Mega Millions Results
On Tuesday night, March 17, 2026, the Mega Millions draw in Delaware brought 04 11 18 38 50 back after days away. Given an expected cadence of 1 in 12,103,014 draws, this interval places the result well beyond typical spacing and makes it a meaningful entry for long-term distribution tracking.
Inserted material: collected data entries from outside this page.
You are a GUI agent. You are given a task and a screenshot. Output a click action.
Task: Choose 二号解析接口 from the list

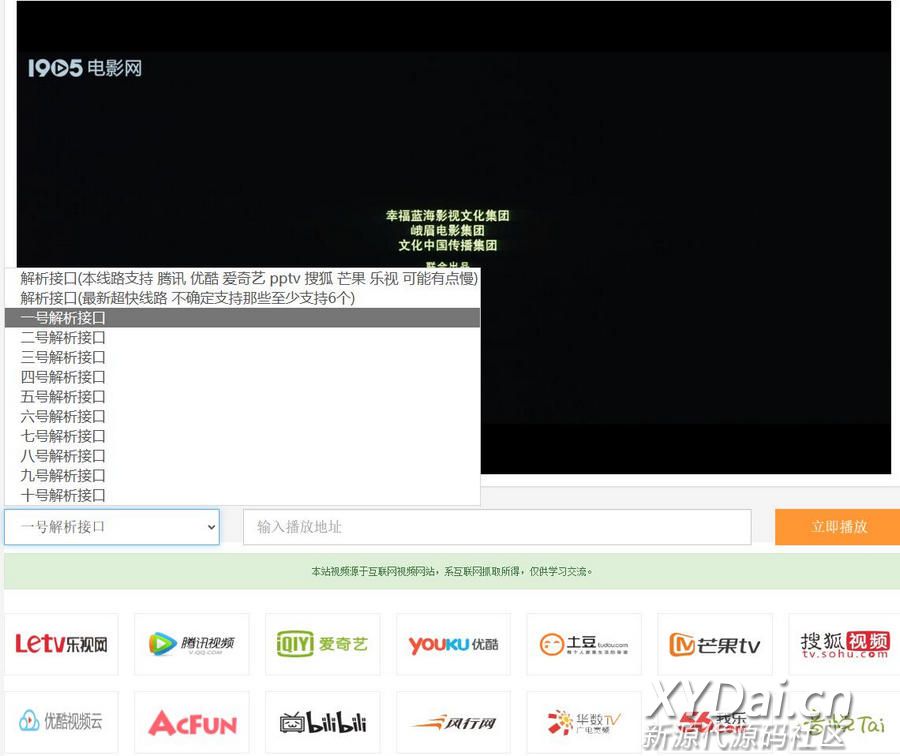point(63,338)
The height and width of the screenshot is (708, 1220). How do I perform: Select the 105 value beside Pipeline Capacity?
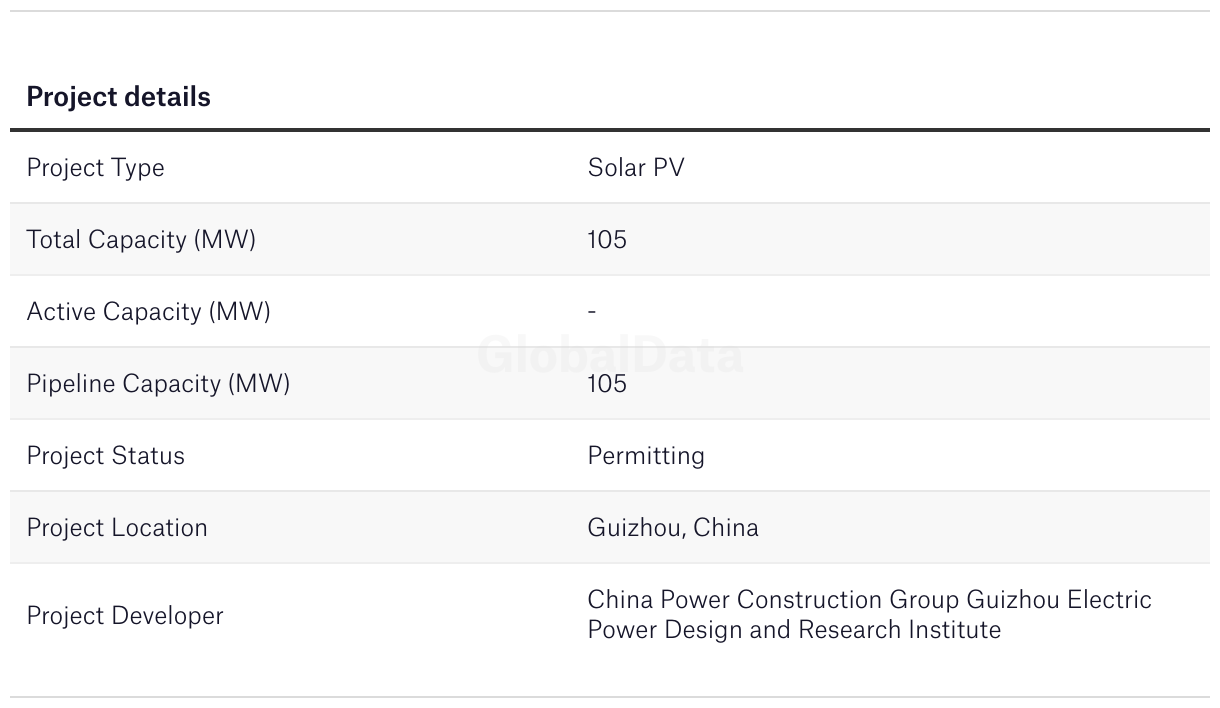pyautogui.click(x=607, y=384)
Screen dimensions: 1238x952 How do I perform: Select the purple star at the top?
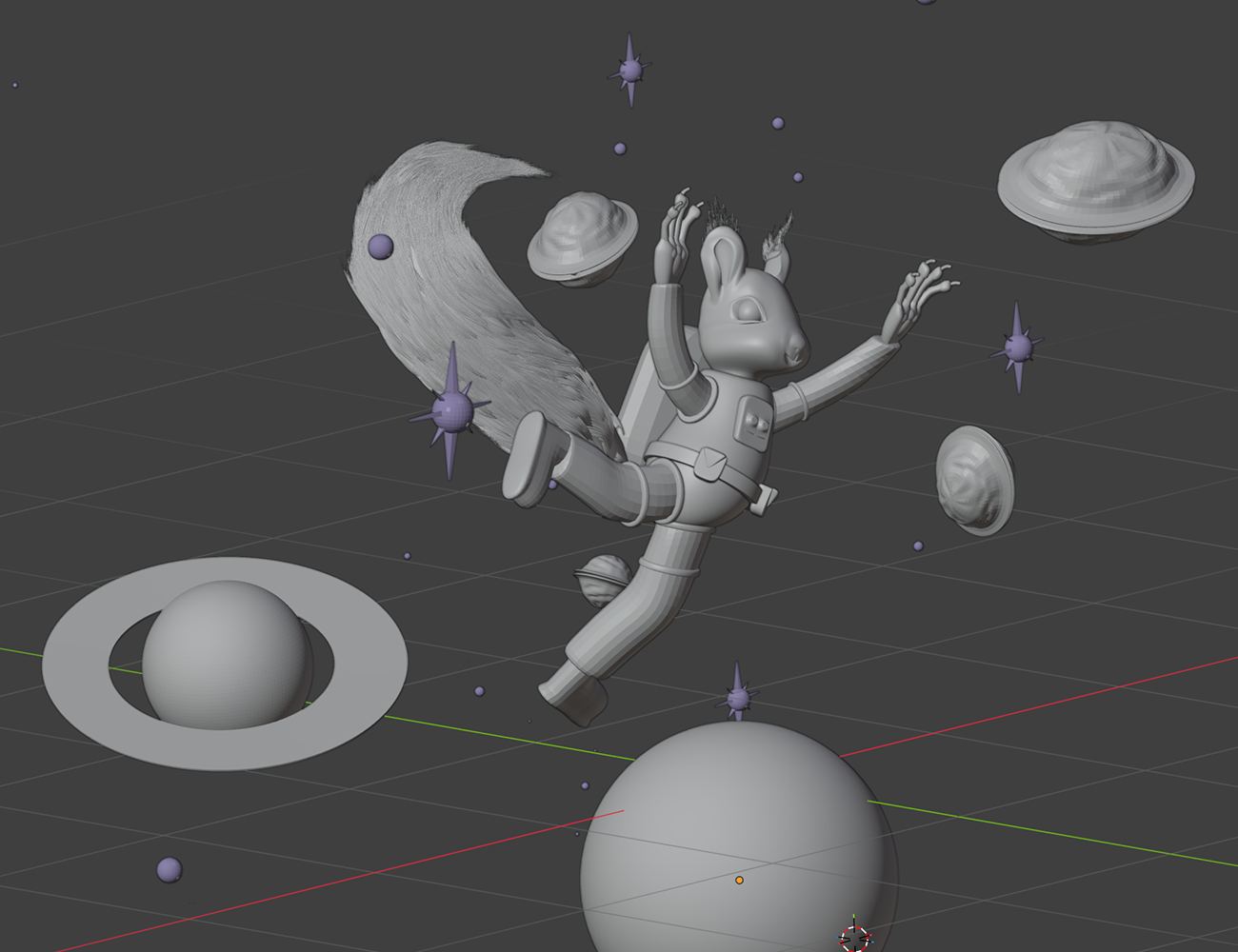coord(629,69)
Winning numbers for 1 draw on March 17, 2026 in Delaware.
Draw times: Evening.
Our take on the Mega Millions results
March 17, 2026Mega Millions report — Tuesday night, March 17, 2026: 04 11 18 38 50 shows a notable pattern
On Tuesday night, March 17, 2026, the Mega Millions draw in Delaware brought 04 11 18 38 50 back after days away. Given an expected cadence of 1 in 12,103,014 draws, this interval places the result well beyond typical spacing and makes it a meaningful entry for long-term distribution tracking.
Overview
On Tuesday night, March 17, 2026, the Mega Millions draw in Delaware brought 04 11 18 38 50 back after days away. Given an expected cadence of 1 in 12,103,014 draws, this interval places the result well beyond typical spacing and makes it a meaningful entry for long-term distribution tracking.
Combo Profile
As a number pattern, 04 11 18 38 50 uses 5 distinct numbers and a wide spread from 4 to 50.
Why Droughts Matter
Prolonged absences are descriptive, not directional - they highlight the tail behavior of the system. They make variance visible across extended windows.
Data Notes
This analysis uses the draw results recorded for Tuesday night, March 17, 2026 and compares them against the observed historical cadence for the game. This is descriptive, based on frequency tracking - not predictive modeling.
From Stepzero
At its core: this reporting is built to maintain continuity across the record as context for disciplined analysis. It is meant to inform, not forecast.
Additional Context
Distribution analysis depends on consistent documentation. Each draw updates the record, allowing analysts to test whether deviations persist, reverse, or revert to expected ranges. Long-horizon tracking is the only reliable way to separate short-term noise from persistent drift. By logging each outcome against its expected cadence, the system builds a distribution profile that becomes more stable as the sample grows.
Adding to the Long-Term Record
In long-horizon tracking, this entry adds another archive entry to the historical dataset. It is the cumulative record that makes analysis stable.